Building the AI-RAN Data Path in OCUDU: Inline GPU Processing for PRACH and SRS

By TOSSI · Jun 23, 2026 · 7 min read

NVIDIA GPUDirect RDMA delivers fronthaul packets directly into GPU memory — no host copies, no PCIe bottleneck. PRACH detection latency drops by 70%, and SRS channel estimation achieves more than 20× acceleration at 256 UEs, all on a workstation-class RTX A4000.

OCUDU inline GPU acceleration architecture: fronthaul packets arriving via NIC are DMA-transferred directly into GPU VRAM using GPUDirect RDMA, bypassing host CPU memory entirely. PRACH and SRS workloads execute GPU-resident throughout the processing chain. — Inline GPU architecture in OCUDU. Fronthaul packets are DMA-transferred by the NIC directly into GPU VRAM via GPUDirect RDMA. PRACH and SRS workloads execute entirely on the GPU — no host-memory copies occur in the accelerated path.

As the telecommunications industry moves toward AI-RAN and heterogeneous compute architectures, accelerating Layer 1 processing is becoming increasingly important. Modern Open RAN deployments are no longer limited to CPUs alone.
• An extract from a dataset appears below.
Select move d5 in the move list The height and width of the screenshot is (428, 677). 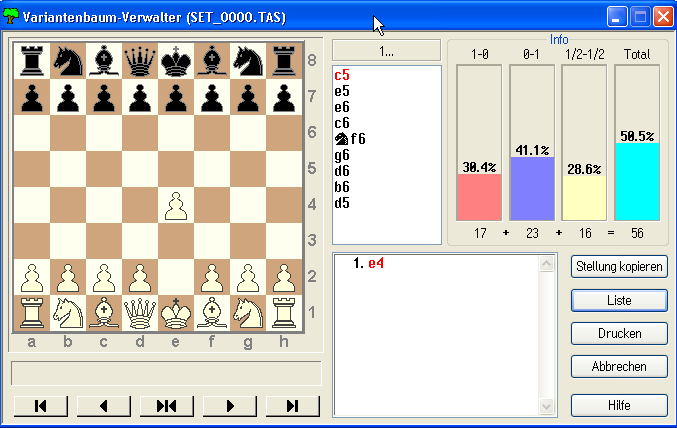pos(342,203)
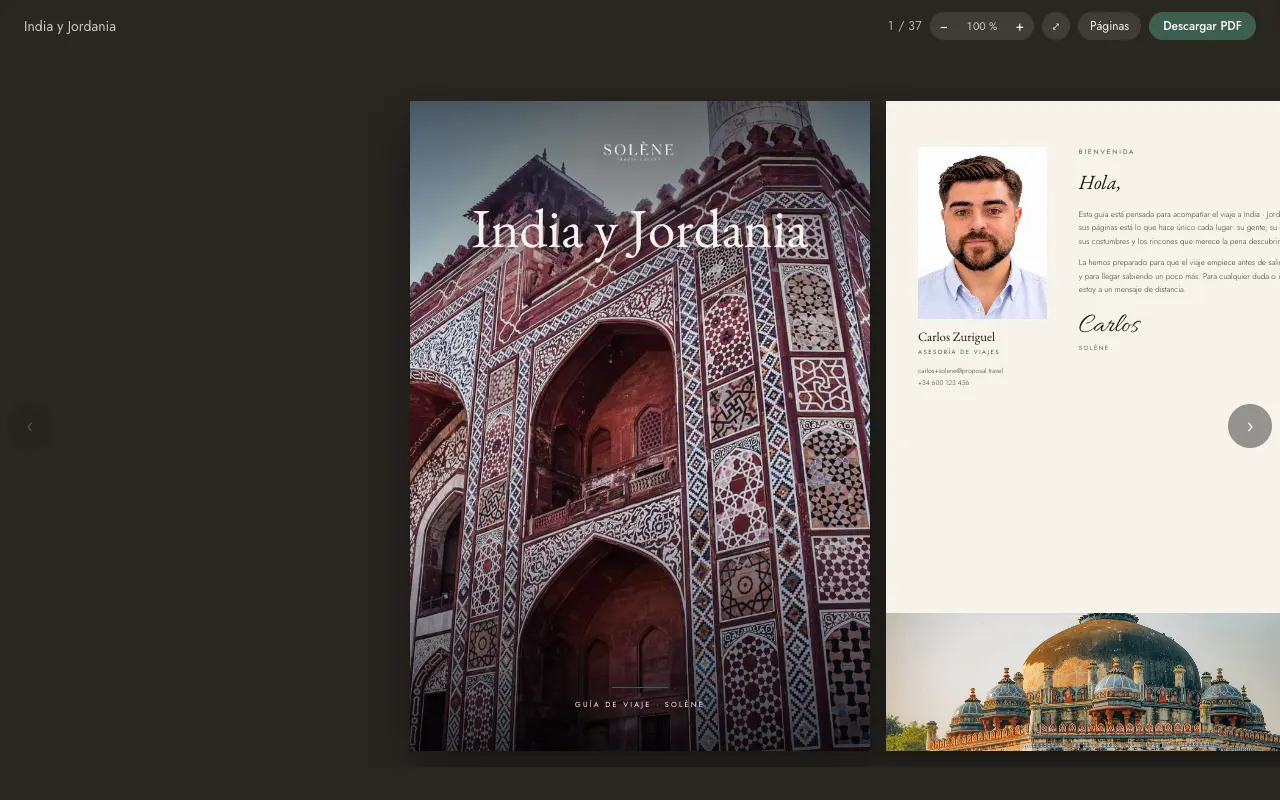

GPUs, hardware accelerators, and specialized processing engines are being introduced to meet growing performance demands while enabling new classes of radio intelligence.

However, many acceleration approaches still retain a significant bottleneck: data movement. Even when signal processing executes on a GPU, radio samples often travel through CPU memory before being copied across PCIe into the accelerator. Computation becomes faster, but the data path remains constrained by unnecessary memory transfers between devices.

There is also a common perception that GPU-accelerated RAN requires expensive data-center-class hardware. In practice, that assumption can become a deployment barrier of its own. AI-RAN should not be limited to organizations with access to large-scale accelerator infrastructure.

With the latest OCUDU release, we introduce a different approach. Inline GPU Acceleration for PRACH Detection and SRS Channel Estimation, powered by NVIDIA GPUDirect RDMA, enables radio data to arrive directly into GPU memory where processing begins immediately. The implementation runs on widely available workstation-class GPUs, including the NVIDIA RTX A4000, while preserving a migration path toward larger accelerator platforms as deployment requirements evolve.

At TOSSI, our vision is to enable a modular, accelerator-aware Open RAN ecosystem where compute resources can be introduced without disrupting existing architectures. This release represents another important step toward that goal.

Why the AI-RAN Data Path Matters

The future of AI-RAN is not defined solely by faster processors or larger AI models. It is defined by how efficiently radio data reaches those accelerators.

Traditional architectures introduce multiple memory copies before processing can begin. Each transfer consumes bandwidth, adds latency, and limits scalability. As more PHY functions, AI models, and advanced radio algorithms move toward accelerators, the cost of moving data increasingly outweighs the cost of computation itself.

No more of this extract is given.